Sir Hayden Phillips: The label
"Gershon" means the £292 million efficiency savings
Q56 Ross Cranston: I suspect you
have covered most of it.
Sir Hayden Phillips: I think we
have covered most of it. I think I have mostly mentioned the areas
we will be looking at, including the fundamental review of legal
aidwhich will make a contribution to that but is not focused
on it. On relocation, the numbers we have agreed we will aim to
relocate are relatively small: out of the total staff of 26,000and
I am looking forward to next yearonly 200 posts. I think
the best thing is to repeat a point I made earlier, that the staff
who serve the public directly in individual localities are out
of scope, and that is about 90% of our 26,000. Half of the DCA
staff, about 7,500, are in London and the South-East but 80% of
those are in front-line roles. You are left with a pool of about
1,600 posts in the centre of the department. When we looked at
what could sensibly be done, it seemed to us that in our case
the realistic thing was to look to the creation of the future
organisations and JAC and the tribunals' system as the likely
candidates, which brings us to a relatively low figure. You also
have to look at the business case for this. The full cost is relocations
by £50,000 a head, and it takes quite a long time for that
to pay back. For understandable reasons, I think, in terms of
the way in which we deliver our services, we are at the low end
of the numbers-
Ross Cranston: I just noticed that Lyons
estimated that some 1,200 to 1,600 might be relocatedand
you will always remember Dudley in your relocation plans!
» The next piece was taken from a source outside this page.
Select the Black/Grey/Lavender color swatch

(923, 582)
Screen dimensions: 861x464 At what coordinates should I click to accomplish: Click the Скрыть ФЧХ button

Q57 Chairman: And Berwick-upon-Tweed
as well!
Sir Hayden Phillips: If I could
have a list of the constituencies. The trouble is, Chairman, my
influence may no longer be quite as powerful as it has been!
Q58 Keith Vaz: Are you disappointed
that over six years you have failed to implement a diversity agenda
in your department? The department is still, in a sense, exactly
the same as it was six years ago.
Sir Hayden Phillips: I think that
is a little unfair. A diversity agenda we do have. Quite a bit
of action has been taken in terms of the way we work to enable
that to happen. We have some very powerful networks in the department,
both in relation to ethnic minorities and to other groups. We
have managed to win an award for work/life balance; we have a
record on dealing with general issues and the encouragement of
women returning to work which is really very good. I am not trying
to be complacent. This is an area in which, as you know, I have
been engaged ever since the 1970s.
Q59 Keith Vaz: You have been, and
that is what disappoints me.
Sir Hayden Phillips: In terms
of practical advance, of all the areas of administration it is
one of the most intractable I have found over many years.